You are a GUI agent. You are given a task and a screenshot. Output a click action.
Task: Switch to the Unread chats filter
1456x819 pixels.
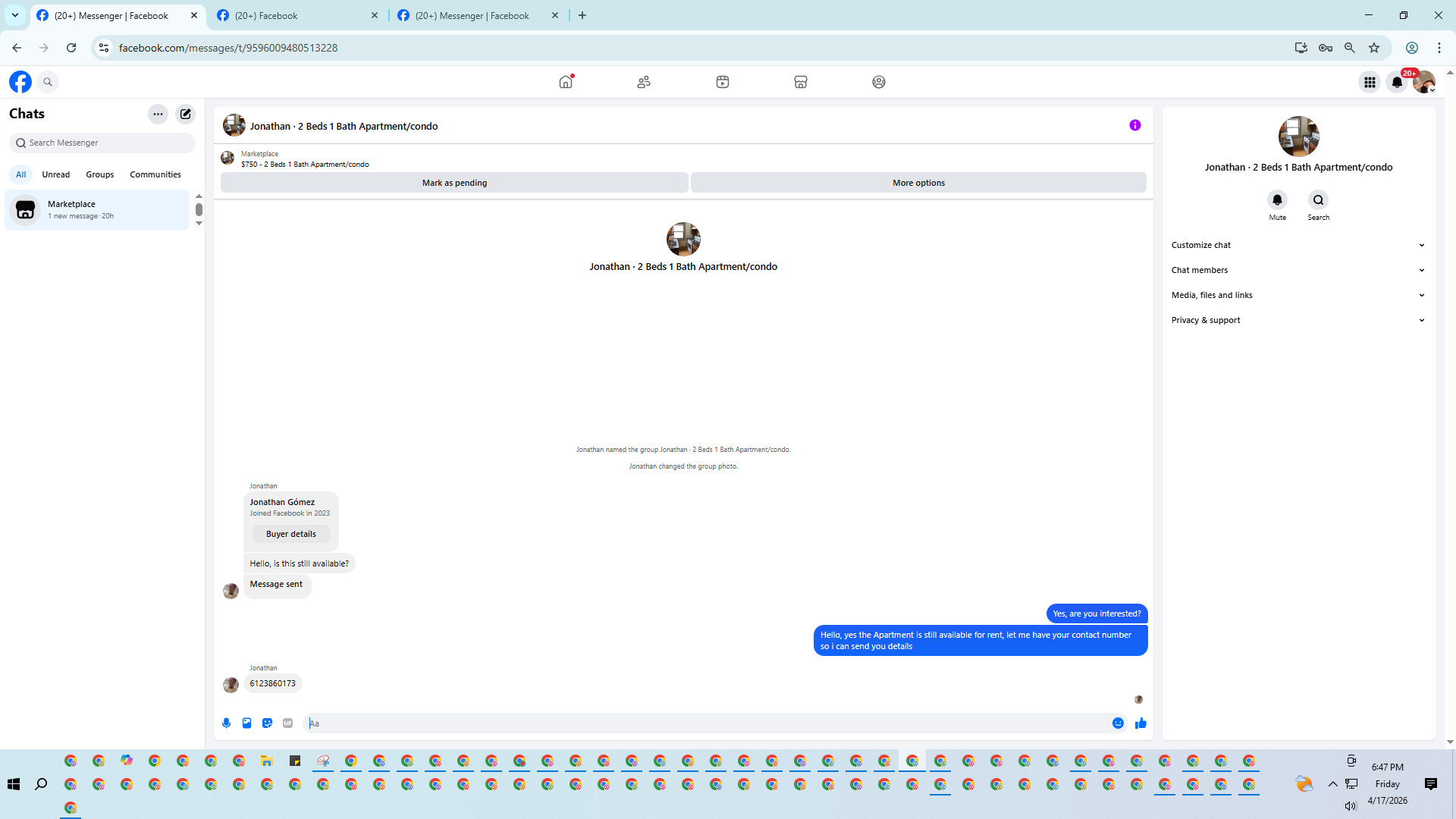tap(55, 174)
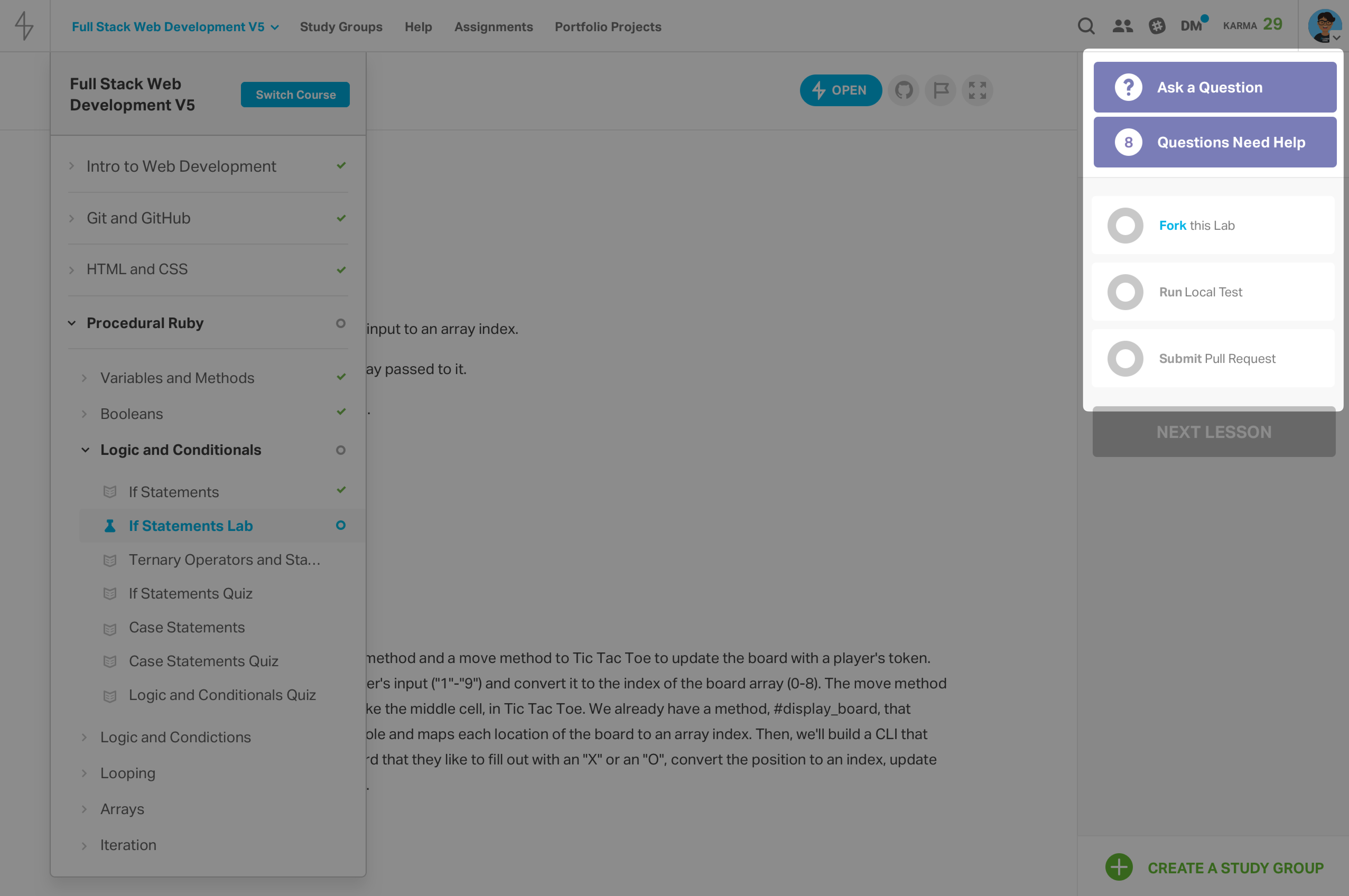Open DM direct messages icon
The image size is (1349, 896).
click(x=1191, y=26)
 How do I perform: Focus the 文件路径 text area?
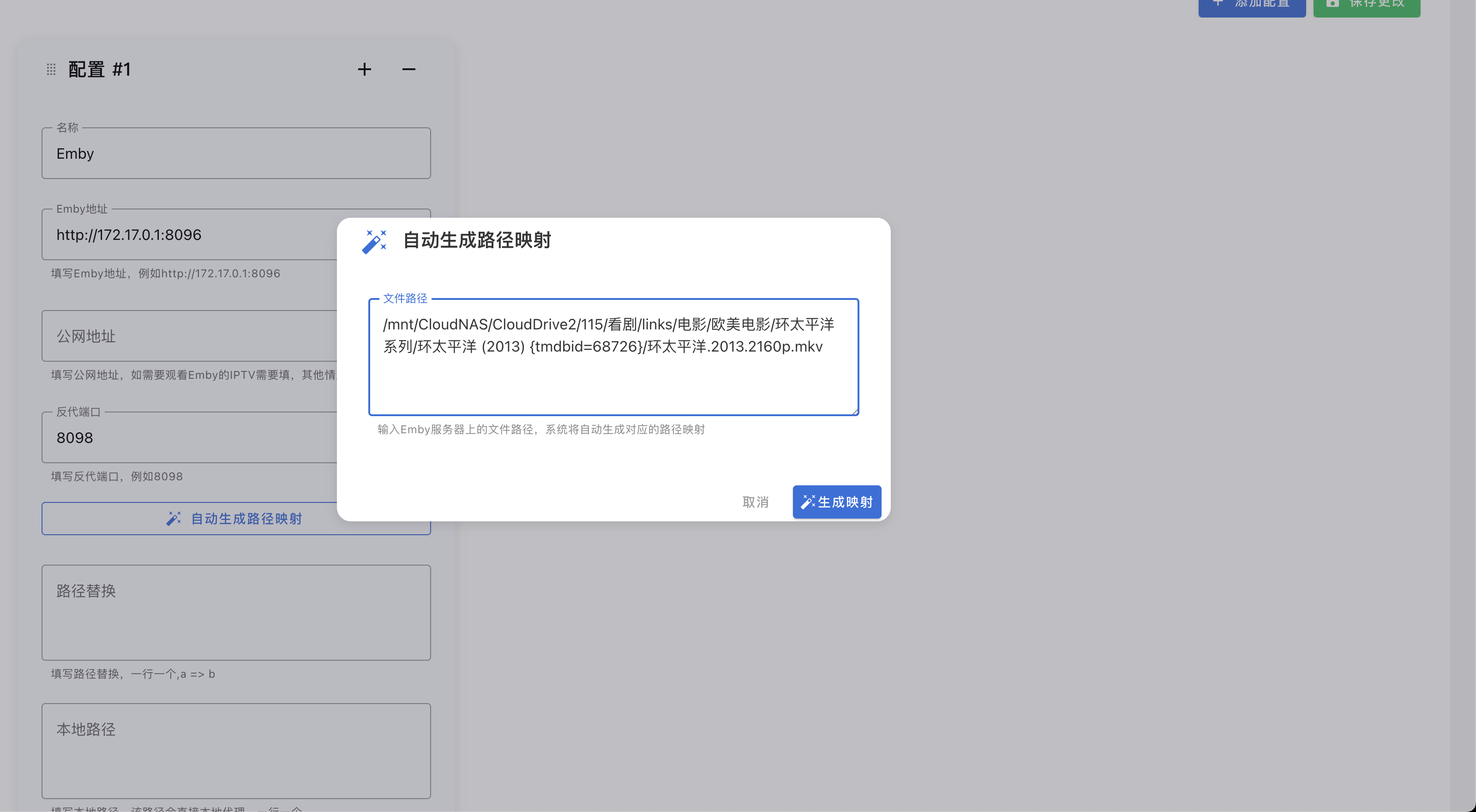[x=613, y=378]
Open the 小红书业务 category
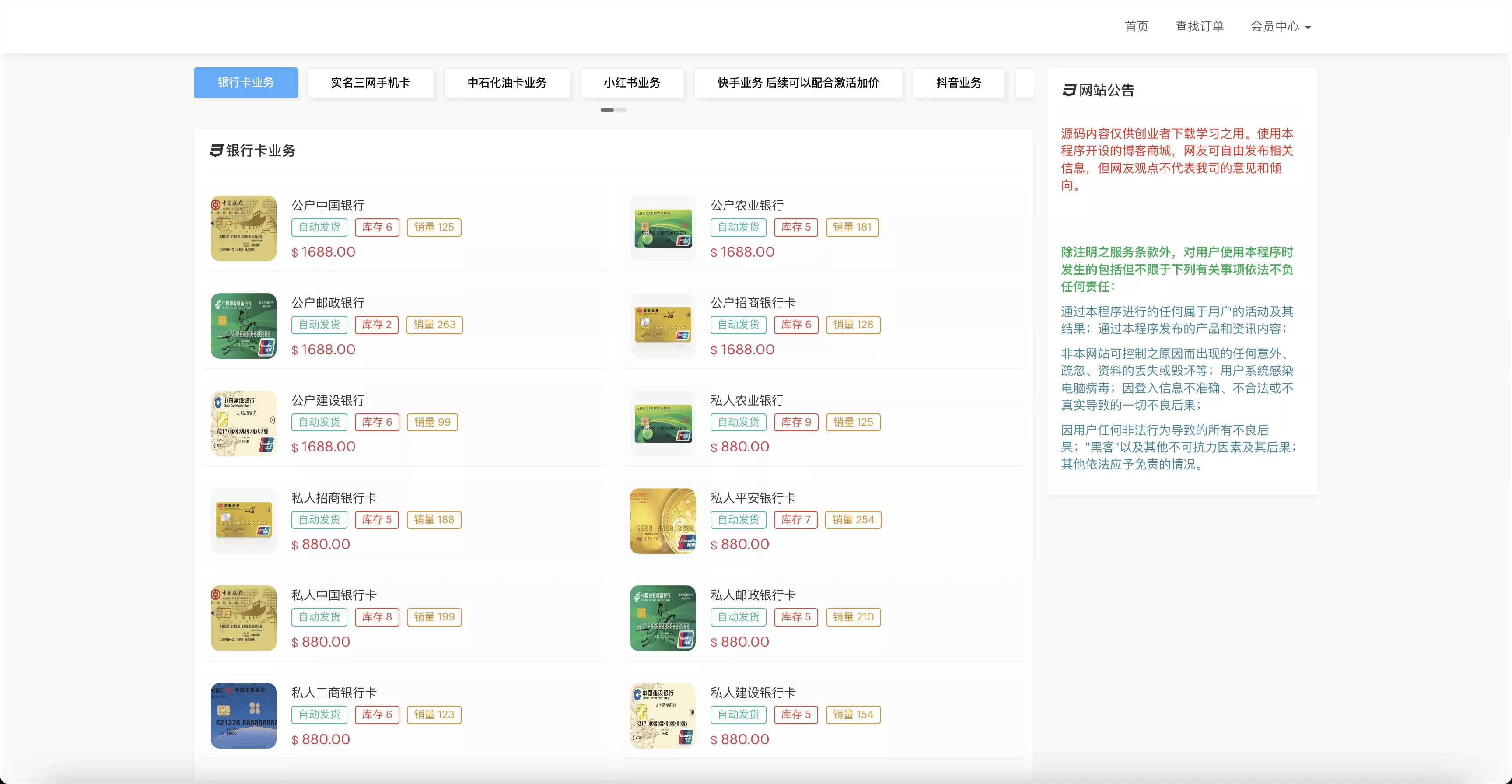The image size is (1512, 784). (632, 83)
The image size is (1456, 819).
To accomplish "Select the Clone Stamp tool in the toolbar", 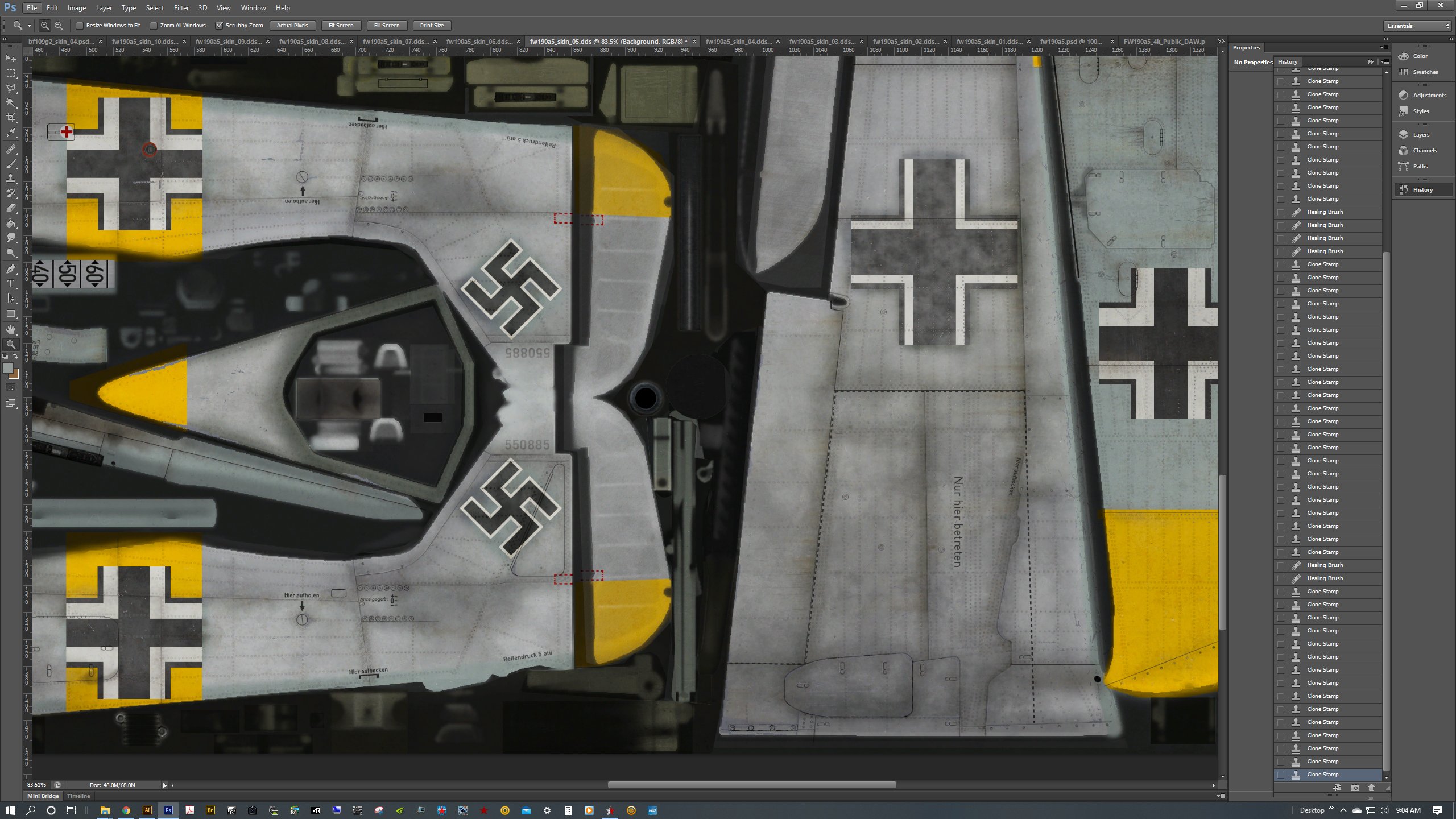I will 11,179.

#####

■ **Requirement**
Write out the lines of the material above exactly, from its first line through the line that contains "The image size is (1456, 819).", so that no picture appears in the copy.

■ **Answer for this exercise**
You are a GUI agent. You are given a task and a screenshot. Output a click action.
Task: Switch to the Unread chats filter
1456x819 pixels.
tap(55, 174)
Open DM direct messages icon
The image size is (1349, 896).
click(x=1191, y=26)
 How do I perform: Focus the 文件路径 text area?
[x=613, y=378]
Open the 小红书业务 category
The image size is (1512, 784). (632, 83)
The image size is (1456, 819).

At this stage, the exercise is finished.